## EXERCISE INSTRUCTIONS
The lines to print are the one containing "Image resolution: width=532" and every line after it through the end of the entries below. Print them exactly and nothing else.

START DATA SUPPLIED

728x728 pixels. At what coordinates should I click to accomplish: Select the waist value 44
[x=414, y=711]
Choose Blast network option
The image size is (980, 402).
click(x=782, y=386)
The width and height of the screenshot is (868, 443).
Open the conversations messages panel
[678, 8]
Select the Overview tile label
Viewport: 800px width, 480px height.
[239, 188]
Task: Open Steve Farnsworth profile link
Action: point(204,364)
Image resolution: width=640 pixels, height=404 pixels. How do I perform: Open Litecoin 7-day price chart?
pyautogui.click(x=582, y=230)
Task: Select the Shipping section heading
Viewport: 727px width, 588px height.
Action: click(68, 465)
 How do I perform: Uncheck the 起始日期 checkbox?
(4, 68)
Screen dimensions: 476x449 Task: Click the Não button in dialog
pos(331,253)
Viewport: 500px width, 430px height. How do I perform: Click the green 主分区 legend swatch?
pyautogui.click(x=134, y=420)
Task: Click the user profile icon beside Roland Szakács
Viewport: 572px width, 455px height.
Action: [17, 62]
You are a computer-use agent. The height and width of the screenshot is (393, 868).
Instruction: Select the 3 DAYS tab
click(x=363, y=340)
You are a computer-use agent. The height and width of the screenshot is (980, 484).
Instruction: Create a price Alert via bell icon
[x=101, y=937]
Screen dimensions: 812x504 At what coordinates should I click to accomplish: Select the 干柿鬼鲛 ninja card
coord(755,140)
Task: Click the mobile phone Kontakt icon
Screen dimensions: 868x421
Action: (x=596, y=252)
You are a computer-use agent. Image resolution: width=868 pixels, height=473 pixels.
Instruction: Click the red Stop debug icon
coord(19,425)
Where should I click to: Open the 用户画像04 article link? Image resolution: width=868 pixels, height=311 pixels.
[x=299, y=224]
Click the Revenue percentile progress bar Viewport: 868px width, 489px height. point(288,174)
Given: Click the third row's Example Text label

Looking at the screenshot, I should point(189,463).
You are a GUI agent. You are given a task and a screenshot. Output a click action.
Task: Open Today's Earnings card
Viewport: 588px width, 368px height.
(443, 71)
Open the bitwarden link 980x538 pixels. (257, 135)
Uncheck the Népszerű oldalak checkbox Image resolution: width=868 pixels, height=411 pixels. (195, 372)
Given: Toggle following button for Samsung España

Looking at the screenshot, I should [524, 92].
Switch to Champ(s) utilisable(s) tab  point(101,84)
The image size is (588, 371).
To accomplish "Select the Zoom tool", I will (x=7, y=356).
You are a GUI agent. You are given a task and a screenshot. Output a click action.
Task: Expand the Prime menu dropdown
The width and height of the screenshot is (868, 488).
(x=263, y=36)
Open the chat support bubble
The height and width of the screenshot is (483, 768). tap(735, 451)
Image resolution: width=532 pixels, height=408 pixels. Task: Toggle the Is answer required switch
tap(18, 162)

END DATA SUPPLIED

## ANSWER SECTION
Image resolution: width=532 pixels, height=408 pixels. Task: Toggle the Is answer required switch
tap(18, 162)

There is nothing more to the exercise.